> _SET PROBLEM_
From the records below, pull out every line that contains the word "with", copying each line in full.

> _MATERIAL TO PROCESS_
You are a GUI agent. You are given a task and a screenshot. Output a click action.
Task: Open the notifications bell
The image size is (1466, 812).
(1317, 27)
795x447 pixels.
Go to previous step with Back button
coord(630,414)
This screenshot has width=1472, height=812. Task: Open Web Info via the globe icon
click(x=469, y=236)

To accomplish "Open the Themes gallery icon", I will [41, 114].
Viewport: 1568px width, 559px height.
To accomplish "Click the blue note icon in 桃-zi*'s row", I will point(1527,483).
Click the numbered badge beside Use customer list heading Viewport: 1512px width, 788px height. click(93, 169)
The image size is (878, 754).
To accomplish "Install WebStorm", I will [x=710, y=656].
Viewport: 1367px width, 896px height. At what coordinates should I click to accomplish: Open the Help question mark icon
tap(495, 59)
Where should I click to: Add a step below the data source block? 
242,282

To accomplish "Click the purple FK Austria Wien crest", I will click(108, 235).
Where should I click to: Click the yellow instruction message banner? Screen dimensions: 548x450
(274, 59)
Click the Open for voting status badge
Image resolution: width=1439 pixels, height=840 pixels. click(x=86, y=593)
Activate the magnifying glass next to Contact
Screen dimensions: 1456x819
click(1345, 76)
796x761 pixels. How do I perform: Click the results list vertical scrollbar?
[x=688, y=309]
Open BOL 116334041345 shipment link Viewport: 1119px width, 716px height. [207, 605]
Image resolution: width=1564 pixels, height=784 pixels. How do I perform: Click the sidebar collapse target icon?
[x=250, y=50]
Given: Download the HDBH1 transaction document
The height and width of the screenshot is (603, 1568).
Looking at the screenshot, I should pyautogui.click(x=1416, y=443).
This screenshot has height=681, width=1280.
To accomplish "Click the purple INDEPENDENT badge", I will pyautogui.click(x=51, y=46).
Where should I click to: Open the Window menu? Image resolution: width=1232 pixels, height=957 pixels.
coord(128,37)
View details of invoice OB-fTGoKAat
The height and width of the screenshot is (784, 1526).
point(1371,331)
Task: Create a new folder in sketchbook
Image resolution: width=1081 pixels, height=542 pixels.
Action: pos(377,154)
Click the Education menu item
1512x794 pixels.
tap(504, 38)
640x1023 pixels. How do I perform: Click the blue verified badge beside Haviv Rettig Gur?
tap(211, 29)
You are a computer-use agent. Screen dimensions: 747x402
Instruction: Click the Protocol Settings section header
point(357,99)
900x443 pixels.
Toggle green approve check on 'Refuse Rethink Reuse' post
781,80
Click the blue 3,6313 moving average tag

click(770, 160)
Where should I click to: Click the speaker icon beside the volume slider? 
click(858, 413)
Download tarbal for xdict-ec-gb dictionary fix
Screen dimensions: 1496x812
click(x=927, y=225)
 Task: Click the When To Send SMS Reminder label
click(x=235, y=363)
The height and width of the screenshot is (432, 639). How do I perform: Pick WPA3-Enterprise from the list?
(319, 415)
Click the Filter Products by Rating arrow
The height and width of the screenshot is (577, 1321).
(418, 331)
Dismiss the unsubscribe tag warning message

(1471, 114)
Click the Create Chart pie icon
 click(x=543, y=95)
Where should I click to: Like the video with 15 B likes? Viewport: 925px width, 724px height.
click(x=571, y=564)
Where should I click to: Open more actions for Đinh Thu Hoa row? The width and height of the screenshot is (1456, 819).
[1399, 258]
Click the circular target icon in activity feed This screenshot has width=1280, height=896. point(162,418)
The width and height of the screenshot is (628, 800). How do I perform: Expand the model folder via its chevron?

> _ANSWER TO THIS EXERCISE_
Go to previous step with Back button
Where should I click to: Like the video with 15 B likes? Viewport: 925px width, 724px height.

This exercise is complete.